Seriously like I need a nickname for this dude, it's that's bad. I'm currently leaning towards Village Idiot...or Lord Wastus of Spasus. Like really he's just completley incapable of listening. I've two him at least twice to please put the bills facing to the left not right in the trays...and every fucking morning which way are they facing...RIGHT! Like it's not complicated. LISTEN!

I clearly do not suffer fool easily. Of course I blame most of the problems on the fact that one one gets properly trained here anymore. *not that I'm going to do much about it. It makes me look better since I actually KNOW what I'm doing* Ugh, I just want to like grab my carrot peeler and eviscerate him!

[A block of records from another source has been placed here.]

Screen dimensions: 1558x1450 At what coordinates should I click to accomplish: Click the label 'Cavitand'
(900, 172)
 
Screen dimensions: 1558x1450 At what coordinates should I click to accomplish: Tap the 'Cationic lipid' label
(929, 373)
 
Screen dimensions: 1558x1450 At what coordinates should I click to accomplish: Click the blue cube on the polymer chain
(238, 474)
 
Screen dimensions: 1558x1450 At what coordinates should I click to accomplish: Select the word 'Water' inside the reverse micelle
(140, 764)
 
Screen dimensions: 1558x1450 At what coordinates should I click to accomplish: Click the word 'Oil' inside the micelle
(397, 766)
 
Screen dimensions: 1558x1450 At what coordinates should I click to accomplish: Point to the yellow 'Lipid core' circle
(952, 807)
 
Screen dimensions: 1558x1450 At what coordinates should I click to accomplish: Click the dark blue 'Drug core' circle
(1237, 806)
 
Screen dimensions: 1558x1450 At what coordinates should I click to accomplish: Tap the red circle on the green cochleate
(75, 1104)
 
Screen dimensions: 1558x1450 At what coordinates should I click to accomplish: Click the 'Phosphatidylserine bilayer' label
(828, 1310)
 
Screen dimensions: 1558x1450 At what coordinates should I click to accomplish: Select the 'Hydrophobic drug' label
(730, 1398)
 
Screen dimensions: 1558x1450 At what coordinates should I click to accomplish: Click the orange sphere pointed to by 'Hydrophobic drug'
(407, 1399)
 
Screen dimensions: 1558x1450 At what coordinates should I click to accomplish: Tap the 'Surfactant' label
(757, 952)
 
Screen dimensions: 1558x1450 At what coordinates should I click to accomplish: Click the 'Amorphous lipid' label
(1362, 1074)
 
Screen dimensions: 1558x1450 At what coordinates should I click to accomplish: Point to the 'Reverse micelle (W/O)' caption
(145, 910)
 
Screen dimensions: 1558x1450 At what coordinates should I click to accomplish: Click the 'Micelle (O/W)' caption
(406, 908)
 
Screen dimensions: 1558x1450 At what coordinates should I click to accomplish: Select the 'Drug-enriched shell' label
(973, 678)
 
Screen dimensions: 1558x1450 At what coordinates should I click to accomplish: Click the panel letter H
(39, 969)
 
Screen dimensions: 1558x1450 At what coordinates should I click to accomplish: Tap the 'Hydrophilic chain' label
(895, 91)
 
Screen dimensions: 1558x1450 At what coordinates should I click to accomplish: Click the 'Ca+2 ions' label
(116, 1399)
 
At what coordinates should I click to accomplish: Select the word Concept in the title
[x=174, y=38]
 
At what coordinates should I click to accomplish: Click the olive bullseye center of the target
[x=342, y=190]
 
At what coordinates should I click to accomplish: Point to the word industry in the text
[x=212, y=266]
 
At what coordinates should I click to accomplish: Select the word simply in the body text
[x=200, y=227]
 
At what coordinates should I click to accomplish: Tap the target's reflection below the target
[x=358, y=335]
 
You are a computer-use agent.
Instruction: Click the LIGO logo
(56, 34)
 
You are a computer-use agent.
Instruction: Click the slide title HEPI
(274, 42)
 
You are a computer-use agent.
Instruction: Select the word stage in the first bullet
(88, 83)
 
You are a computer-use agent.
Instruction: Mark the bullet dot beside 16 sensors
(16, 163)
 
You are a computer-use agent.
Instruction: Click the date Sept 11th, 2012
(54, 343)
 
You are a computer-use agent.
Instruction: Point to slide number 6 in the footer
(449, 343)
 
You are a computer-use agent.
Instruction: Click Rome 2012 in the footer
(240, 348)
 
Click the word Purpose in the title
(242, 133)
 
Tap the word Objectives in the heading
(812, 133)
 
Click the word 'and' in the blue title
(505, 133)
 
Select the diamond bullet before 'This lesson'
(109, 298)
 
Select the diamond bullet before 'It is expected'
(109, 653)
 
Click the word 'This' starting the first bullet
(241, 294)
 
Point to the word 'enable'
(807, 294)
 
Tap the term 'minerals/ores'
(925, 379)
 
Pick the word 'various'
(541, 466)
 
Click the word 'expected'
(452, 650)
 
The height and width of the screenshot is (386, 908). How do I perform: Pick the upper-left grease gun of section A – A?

I'm also supremely pissed off because I have to retype up about 15 pages of my "screenplay" that's due for my class because Celtx mysterious just ate them, even though the file is still the same size it was when I saved it. Not that it'll be too difficult because I'm doing an adaptation of one of my favorite books, but it's just a hassle since I only had like 11 more pages to do before.

I'm seriously just massively put out today and someone is going to get snapped at with my fuse being this short. I can guarantee it.


So yeah, FUCK IT ALL AND BRING ON THE END OF TH WORLD!